▸ Given records

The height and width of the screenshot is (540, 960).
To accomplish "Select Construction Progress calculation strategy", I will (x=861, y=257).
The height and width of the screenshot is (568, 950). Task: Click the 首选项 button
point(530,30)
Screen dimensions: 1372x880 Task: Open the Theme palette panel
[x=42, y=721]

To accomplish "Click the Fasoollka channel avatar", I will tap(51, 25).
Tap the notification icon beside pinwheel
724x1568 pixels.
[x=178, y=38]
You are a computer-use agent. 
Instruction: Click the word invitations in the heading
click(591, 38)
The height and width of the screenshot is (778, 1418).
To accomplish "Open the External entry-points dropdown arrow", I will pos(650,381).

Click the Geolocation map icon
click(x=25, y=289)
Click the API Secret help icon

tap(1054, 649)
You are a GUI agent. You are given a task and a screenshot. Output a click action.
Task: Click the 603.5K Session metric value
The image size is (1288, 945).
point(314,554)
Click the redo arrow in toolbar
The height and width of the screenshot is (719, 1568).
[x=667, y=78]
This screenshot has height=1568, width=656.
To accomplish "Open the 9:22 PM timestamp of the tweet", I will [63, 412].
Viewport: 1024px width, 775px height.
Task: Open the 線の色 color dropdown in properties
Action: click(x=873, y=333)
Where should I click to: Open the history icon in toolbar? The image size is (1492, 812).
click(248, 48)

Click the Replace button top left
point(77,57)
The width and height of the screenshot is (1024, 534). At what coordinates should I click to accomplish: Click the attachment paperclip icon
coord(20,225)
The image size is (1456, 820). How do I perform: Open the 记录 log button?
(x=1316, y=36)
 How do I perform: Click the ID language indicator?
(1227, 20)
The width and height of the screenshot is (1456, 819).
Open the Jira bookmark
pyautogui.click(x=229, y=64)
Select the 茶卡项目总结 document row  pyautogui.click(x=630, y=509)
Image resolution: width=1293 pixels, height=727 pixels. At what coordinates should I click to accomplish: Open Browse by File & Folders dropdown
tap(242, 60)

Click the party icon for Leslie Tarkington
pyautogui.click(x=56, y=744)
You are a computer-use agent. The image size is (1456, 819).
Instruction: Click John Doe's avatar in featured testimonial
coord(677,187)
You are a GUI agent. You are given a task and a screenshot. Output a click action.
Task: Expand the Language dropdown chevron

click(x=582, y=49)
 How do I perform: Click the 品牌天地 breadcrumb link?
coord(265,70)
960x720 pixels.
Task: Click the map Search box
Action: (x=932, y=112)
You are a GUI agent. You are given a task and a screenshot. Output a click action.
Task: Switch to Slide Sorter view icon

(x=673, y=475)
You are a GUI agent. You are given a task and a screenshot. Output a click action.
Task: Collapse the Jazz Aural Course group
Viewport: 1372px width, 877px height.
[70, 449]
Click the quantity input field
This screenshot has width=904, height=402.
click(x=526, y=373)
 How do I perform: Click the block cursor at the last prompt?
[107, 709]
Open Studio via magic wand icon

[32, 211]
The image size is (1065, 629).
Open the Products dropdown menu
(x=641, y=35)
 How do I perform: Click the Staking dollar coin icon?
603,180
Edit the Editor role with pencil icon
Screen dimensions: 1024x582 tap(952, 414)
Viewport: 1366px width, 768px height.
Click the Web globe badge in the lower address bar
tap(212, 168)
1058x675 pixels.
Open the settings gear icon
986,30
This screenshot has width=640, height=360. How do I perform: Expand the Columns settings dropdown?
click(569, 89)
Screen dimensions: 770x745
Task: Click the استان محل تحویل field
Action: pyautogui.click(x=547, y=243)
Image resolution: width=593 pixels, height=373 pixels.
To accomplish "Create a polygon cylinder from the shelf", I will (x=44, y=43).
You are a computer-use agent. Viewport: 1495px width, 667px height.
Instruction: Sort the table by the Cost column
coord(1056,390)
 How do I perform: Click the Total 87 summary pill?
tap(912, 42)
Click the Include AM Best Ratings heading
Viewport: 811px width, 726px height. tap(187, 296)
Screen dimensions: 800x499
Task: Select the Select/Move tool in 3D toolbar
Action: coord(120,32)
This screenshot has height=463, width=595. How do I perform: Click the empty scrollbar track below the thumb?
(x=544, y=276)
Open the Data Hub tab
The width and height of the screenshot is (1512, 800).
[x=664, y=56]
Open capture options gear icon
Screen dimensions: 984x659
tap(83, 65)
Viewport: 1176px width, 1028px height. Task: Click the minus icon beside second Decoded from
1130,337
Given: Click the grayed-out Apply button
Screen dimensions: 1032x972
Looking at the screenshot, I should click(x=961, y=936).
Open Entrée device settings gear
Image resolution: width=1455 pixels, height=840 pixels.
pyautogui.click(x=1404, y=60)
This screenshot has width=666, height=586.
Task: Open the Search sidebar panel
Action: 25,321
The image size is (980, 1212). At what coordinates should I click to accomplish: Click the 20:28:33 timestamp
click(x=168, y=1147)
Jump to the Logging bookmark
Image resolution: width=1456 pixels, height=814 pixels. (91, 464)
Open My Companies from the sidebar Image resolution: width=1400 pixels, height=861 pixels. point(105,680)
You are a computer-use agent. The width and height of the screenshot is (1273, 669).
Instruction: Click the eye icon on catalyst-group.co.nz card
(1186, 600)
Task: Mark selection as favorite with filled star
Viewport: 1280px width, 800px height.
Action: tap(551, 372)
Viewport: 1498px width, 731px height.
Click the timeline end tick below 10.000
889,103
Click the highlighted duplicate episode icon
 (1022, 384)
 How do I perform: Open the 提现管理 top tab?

▸ Challenge
Copy the part of the entries above that opens with the line containing "The image size is (1065, 629)." and closes with the line containing "Screen dimensions: 1024x582 tap(952, 414)", reproducing each line in that span without any change.

▸ Response
The image size is (1065, 629).
Open the Products dropdown menu
(x=641, y=35)
 How do I perform: Click the Staking dollar coin icon?
603,180
Edit the Editor role with pencil icon
Screen dimensions: 1024x582 tap(952, 414)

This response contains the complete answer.